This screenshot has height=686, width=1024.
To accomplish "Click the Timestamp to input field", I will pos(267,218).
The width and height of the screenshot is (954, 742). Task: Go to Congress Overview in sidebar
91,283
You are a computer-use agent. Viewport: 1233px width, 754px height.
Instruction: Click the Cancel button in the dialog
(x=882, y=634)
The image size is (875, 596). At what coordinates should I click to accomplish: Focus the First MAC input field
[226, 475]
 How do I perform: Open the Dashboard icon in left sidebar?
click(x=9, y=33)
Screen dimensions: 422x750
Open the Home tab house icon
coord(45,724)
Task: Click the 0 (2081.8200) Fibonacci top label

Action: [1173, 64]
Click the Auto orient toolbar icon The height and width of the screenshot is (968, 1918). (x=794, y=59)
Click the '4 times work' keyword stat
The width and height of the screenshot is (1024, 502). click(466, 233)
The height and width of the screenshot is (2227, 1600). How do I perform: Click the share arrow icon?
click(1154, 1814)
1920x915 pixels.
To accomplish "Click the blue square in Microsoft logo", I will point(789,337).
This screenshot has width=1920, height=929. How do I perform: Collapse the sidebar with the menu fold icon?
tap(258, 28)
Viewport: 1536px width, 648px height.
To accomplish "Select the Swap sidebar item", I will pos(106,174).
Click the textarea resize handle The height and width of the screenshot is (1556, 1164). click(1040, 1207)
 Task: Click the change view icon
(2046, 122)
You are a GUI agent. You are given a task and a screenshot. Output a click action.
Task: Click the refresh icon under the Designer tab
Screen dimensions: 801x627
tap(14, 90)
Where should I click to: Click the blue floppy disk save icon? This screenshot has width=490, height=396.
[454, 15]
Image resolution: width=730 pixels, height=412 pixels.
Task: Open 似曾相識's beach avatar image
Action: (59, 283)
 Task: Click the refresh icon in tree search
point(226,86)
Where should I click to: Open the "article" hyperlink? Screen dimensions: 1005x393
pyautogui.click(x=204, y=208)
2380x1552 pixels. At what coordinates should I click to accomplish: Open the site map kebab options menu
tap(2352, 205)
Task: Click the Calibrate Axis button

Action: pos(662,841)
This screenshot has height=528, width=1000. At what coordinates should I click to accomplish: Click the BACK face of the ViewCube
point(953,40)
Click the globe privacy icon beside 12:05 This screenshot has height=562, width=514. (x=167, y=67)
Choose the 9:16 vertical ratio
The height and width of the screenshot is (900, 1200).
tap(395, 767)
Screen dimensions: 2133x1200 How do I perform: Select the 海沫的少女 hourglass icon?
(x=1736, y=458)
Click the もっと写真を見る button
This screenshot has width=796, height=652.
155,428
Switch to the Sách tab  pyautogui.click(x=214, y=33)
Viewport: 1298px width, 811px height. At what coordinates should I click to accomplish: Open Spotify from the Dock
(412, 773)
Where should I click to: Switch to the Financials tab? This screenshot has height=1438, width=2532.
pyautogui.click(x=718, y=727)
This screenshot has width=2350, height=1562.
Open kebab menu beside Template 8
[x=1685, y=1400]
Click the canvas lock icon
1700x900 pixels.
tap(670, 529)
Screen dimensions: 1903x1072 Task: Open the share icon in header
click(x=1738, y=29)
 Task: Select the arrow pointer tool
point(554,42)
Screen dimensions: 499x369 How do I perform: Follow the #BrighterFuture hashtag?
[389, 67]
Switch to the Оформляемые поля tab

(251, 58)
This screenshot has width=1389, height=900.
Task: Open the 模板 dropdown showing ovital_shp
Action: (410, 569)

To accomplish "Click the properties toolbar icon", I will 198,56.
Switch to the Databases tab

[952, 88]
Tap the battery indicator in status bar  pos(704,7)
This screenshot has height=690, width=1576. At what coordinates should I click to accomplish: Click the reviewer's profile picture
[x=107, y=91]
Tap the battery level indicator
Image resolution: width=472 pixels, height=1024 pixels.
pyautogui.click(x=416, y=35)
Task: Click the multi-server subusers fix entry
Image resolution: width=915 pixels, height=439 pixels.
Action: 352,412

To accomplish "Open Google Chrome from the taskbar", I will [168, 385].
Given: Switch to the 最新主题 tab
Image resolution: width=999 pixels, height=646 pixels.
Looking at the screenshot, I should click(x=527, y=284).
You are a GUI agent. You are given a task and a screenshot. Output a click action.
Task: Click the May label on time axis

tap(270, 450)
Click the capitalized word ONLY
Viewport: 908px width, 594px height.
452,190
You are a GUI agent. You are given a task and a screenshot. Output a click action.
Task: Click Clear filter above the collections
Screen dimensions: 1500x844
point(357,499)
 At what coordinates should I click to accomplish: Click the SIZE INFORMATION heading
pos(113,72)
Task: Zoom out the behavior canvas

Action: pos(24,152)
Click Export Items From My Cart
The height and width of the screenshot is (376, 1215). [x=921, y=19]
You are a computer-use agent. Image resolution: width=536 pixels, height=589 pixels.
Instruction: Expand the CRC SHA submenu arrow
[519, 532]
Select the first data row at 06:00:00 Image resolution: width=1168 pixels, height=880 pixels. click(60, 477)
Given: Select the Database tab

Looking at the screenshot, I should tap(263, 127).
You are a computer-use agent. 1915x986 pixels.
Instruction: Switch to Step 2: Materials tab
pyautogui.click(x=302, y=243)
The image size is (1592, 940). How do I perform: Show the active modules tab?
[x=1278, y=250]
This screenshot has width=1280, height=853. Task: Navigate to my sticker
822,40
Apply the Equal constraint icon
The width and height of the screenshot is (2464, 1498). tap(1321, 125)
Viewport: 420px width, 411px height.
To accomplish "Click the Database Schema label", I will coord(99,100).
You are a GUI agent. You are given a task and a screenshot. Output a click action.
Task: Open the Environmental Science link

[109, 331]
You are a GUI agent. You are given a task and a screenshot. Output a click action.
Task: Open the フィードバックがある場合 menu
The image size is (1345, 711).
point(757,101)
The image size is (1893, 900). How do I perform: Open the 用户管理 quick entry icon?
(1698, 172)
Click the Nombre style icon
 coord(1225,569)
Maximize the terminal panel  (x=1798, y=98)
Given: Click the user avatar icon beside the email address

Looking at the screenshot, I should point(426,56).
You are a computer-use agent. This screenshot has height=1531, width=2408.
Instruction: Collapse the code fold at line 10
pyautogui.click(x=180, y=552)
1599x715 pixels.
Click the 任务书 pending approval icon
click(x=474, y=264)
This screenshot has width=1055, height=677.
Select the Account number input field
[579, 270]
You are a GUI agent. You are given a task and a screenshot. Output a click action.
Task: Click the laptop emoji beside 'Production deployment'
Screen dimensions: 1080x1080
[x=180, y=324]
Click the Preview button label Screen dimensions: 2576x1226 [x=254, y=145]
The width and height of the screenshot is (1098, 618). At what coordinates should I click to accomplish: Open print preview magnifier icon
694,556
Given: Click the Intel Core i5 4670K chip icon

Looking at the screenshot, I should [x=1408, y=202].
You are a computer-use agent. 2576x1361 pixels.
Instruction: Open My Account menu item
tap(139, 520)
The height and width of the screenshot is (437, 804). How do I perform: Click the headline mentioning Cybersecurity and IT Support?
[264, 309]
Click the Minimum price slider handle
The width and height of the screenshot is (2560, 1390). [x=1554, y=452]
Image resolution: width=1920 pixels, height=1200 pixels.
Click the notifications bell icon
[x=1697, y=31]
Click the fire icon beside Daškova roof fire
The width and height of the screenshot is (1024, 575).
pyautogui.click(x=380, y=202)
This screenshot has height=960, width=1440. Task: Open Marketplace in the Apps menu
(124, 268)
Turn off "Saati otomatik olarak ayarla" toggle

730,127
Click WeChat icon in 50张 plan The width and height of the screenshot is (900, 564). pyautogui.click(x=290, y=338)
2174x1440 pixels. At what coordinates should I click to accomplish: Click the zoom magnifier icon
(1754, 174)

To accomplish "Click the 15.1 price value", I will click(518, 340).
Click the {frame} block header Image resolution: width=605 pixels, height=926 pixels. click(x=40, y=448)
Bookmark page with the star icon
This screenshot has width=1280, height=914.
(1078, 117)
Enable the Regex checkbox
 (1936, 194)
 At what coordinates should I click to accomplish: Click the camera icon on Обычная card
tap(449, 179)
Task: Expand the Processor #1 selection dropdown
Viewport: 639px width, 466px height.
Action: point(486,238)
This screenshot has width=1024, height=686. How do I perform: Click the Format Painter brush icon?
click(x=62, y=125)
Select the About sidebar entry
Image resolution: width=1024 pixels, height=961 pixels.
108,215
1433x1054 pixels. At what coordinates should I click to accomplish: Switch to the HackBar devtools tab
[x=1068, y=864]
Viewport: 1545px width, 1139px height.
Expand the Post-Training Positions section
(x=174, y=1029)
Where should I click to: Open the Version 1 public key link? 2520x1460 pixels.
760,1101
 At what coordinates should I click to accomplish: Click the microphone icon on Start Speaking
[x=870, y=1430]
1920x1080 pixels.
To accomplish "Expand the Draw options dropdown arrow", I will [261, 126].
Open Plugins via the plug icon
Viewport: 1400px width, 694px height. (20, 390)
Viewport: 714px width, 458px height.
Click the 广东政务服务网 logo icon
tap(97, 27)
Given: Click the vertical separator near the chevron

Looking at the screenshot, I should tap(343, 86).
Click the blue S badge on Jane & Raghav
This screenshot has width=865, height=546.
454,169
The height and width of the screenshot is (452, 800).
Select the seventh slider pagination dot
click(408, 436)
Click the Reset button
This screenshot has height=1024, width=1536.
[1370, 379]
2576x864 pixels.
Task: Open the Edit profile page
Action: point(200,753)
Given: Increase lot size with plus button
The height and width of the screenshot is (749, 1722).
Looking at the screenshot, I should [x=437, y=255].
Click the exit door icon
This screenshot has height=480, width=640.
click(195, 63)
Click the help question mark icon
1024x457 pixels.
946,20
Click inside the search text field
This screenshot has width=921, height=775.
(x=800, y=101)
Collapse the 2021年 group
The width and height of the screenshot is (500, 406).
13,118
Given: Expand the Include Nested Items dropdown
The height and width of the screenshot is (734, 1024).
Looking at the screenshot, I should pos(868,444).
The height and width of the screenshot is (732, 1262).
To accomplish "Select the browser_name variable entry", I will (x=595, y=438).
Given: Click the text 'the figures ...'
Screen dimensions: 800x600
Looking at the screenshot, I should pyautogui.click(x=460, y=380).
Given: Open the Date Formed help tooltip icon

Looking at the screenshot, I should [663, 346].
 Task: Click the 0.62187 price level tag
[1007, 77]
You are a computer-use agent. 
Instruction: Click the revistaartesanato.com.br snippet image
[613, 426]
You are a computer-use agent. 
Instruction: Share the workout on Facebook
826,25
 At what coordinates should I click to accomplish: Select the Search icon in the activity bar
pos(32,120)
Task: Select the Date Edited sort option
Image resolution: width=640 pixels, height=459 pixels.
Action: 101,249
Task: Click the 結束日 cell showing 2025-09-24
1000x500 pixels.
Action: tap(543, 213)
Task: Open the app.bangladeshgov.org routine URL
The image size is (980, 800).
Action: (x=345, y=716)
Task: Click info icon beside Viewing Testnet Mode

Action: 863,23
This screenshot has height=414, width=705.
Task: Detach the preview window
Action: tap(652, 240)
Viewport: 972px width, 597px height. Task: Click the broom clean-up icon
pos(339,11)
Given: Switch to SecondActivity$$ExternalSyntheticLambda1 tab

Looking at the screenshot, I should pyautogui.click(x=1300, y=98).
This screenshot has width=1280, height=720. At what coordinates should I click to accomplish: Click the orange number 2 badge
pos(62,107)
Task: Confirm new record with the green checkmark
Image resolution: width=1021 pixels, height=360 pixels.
========
DIRECTIONS: Render the listing above, from its first line through the line containing "I will pos(106,174).", as a JSON array of strings with one string per line and blank lines omitted.

FINAL ANSWER:
[
  "This screenshot has height=686, width=1024.",
  "To accomplish \"Click the Timestamp to input field\", I will pos(267,218).",
  "The width and height of the screenshot is (954, 742). Task: Go to Congress Overview in sidebar",
  "91,283",
  "You are a computer-use agent. Viewport: 1233px width, 754px height.",
  "Instruction: Click the Cancel button in the dialog",
  "(x=882, y=634)",
  "The image size is (875, 596). At what coordinates should I click to accomplish: Focus the First MAC input field",
  "[226, 475]",
  " How do I perform: Open the Dashboard icon in left sidebar?",
  "click(x=9, y=33)",
  "Screen dimensions: 422x750",
  "Open the Home tab house icon",
  "coord(45,724)",
  "Task: Click the 0 (2081.8200) Fibonacci top label",
  "Action: [1173, 64]",
  "Click the Auto orient toolbar icon The height and width of the screenshot is (968, 1918). (x=794, y=59)",
  "Click the '4 times work' keyword stat",
  "The width and height of the screenshot is (1024, 502). click(466, 233)",
  "The height and width of the screenshot is (2227, 1600). How do I perform: Click the share arrow icon?",
  "click(1154, 1814)",
  "1920x915 pixels.",
  "To accomplish \"Click the blue square in Microsoft logo\", I will point(789,337).",
  "This screenshot has width=1920, height=929. How do I perform: Collapse the sidebar with the menu fold icon?",
  "tap(258, 28)",
  "Viewport: 1536px width, 648px height.",
  "To accomplish \"Select the Swap sidebar item\", I will pos(106,174)."
]